To do –
Reproduce the holography passage word for word, starting at the words containing "Not yet! There's" and ending after "hours every day.".
### Document passage ###
Not yet! There's no one who can make a million copies of a reflection hologram on photopolymer. If Maria wants to make a million copies of a security seal, she should've made a rainbow master and replicated by making a shim in a nickel tank. If her customer wanted a million reflection copies, she would have to get 1,300,000 sheets of polymer, assuming ~30% loss (does anyone actually produce 1,300,000 sheets of polymer?). She would then have to expose each one separately. Assuming an exposure of about a minute, with about a minute to change the film in the holder, and taking into account that she probably needs some sleep, she would spend about 6 years shooting this, day in and day out, for 16 hours every day.

"Having been trained as a holography technician"
-Does one get the feeling that Maria should've had chosen a better technician?

"Now hold the emulsion side of the hologram on top of a cup of hot water (tea, coffee) and allow the steam to “swell” the gelatin. Observe the image again and notice that the color has been shifted toward red."
Keep observing and notice the image disappear into the infra red! The melting point of gelatin is about 35 deg C. Putting the gelatin above steam at, possibly, 60 deg C will swell the gelatin into the IR, then it will become viscous and slew off.
### Material shown ###
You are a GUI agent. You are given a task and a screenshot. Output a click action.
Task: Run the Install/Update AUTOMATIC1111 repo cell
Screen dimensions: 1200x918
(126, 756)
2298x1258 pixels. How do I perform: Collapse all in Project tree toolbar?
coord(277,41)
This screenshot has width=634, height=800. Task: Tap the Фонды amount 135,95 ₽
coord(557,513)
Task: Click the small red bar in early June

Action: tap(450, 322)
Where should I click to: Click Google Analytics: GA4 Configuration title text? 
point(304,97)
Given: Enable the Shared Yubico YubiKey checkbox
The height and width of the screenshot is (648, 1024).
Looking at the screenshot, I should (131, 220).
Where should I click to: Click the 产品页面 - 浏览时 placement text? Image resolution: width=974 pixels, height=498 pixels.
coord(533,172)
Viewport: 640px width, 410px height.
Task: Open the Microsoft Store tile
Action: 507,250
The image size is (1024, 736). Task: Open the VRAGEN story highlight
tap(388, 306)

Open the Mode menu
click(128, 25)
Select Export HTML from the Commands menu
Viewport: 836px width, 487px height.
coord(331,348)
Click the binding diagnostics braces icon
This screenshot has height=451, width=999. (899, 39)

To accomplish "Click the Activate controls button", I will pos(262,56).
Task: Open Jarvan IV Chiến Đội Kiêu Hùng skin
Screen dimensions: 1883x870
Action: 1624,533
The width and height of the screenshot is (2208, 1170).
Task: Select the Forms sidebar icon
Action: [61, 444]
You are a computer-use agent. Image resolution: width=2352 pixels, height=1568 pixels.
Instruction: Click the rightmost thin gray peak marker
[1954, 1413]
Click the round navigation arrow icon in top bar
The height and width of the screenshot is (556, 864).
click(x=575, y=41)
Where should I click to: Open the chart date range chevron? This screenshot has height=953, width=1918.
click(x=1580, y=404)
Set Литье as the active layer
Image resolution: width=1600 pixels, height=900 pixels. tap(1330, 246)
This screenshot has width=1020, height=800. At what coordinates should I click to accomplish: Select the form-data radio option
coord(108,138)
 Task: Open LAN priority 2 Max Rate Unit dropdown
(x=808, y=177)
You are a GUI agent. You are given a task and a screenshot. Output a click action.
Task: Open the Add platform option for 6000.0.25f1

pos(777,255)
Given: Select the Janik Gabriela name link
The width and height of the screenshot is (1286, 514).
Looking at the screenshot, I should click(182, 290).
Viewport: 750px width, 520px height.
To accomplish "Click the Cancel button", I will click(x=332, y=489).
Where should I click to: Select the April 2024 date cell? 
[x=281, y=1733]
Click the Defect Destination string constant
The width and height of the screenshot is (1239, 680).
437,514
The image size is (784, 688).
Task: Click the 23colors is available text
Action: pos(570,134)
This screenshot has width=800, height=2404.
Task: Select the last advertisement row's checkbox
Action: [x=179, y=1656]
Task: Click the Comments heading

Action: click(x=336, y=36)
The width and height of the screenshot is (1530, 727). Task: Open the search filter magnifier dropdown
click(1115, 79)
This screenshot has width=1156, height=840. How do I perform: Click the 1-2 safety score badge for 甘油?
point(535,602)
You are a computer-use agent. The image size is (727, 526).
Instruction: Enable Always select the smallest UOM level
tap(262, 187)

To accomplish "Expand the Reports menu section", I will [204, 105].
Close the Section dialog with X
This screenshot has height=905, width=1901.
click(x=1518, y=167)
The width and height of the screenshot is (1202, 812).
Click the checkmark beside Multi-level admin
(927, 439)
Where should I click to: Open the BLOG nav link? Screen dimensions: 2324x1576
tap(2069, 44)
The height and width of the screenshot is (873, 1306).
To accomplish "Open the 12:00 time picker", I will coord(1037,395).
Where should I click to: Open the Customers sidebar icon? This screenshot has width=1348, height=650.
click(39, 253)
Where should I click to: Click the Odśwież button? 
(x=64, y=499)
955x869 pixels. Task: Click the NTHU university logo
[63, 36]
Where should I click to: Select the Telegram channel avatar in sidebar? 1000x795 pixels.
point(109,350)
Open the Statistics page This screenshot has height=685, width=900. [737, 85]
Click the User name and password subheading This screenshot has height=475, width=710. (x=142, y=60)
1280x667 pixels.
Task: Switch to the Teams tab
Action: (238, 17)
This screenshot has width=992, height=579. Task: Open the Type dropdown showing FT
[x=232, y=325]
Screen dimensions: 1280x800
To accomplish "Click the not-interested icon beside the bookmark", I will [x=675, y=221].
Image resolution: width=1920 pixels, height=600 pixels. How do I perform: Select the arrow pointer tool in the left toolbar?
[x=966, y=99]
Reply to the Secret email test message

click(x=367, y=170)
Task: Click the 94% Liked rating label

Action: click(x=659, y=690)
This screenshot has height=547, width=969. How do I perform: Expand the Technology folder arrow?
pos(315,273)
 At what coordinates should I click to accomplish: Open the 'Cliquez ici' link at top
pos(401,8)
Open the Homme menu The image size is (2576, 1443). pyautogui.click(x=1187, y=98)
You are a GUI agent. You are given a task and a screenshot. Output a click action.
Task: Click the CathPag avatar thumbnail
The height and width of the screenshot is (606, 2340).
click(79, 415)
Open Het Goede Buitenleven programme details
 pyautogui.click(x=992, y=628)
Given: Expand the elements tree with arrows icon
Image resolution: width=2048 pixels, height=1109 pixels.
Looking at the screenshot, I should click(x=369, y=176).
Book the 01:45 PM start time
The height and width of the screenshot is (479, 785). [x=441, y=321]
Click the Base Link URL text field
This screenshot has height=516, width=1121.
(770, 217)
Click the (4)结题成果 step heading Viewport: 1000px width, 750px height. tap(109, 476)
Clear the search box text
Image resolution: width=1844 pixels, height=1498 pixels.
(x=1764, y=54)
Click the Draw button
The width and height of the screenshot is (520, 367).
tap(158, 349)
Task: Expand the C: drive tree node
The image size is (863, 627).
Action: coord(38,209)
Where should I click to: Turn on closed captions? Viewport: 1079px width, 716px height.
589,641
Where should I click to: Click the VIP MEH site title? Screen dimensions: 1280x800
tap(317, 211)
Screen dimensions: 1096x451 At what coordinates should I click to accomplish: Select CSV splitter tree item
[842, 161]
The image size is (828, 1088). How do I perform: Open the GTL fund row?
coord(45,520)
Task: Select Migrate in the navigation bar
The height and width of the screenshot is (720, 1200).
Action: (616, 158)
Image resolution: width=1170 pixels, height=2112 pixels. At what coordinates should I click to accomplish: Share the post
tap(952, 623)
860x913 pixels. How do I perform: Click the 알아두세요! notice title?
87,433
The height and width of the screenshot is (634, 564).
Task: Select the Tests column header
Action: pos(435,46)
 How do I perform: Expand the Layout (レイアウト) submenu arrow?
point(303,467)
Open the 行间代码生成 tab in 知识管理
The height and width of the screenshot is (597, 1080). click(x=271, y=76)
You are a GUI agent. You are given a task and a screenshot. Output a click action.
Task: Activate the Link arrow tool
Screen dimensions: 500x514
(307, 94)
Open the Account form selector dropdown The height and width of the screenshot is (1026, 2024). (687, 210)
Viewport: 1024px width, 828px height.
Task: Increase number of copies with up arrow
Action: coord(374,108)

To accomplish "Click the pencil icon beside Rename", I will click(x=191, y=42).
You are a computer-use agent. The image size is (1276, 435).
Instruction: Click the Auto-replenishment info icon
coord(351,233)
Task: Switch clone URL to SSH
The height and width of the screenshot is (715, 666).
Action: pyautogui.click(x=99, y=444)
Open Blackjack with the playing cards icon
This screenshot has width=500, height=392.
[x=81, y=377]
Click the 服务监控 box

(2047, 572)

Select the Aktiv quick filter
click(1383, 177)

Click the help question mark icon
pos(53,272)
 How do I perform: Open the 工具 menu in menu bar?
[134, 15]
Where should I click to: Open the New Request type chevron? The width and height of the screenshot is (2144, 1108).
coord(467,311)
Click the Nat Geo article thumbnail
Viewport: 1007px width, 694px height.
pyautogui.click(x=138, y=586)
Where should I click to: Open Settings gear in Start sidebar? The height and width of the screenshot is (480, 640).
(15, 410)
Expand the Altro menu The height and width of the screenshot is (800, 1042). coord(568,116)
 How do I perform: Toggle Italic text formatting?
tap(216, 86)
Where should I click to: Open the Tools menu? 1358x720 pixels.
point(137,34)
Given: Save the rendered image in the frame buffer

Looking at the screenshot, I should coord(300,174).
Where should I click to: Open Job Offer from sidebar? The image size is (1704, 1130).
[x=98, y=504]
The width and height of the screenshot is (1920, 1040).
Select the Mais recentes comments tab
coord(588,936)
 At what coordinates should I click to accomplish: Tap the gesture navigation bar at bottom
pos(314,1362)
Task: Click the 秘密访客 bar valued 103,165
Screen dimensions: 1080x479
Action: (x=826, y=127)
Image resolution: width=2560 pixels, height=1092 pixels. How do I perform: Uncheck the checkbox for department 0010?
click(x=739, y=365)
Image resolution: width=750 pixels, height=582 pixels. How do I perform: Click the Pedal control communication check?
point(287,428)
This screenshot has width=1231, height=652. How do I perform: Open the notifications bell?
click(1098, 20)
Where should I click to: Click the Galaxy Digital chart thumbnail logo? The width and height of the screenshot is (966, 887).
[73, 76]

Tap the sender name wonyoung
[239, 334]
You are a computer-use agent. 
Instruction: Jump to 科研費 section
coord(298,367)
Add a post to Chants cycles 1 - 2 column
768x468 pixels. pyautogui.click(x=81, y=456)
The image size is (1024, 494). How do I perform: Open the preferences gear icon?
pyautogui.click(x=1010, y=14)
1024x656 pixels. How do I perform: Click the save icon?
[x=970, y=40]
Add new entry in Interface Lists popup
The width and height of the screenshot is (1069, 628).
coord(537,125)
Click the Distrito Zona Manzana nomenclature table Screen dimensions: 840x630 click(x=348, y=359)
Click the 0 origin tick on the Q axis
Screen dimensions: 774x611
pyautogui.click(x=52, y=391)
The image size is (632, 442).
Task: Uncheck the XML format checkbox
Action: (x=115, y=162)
###
Solution for this task –
Not yet! There's no one who can make a million copies of a reflection hologram on photopolymer. If Maria wants to make a million copies of a security seal, she should've made a rainbow master and replicated by making a shim in a nickel tank. If her customer wanted a million reflection copies, she would have to get 1,300,000 sheets of polymer, assuming ~30% loss (does anyone actually produce 1,300,000 sheets of polymer?). She would then have to expose each one separately. Assuming an exposure of about a minute, with about a minute to change the film in the holder, and taking into account that she probably needs some sleep, she would spend about 6 years shooting this, day in and day out, for 16 hours every day.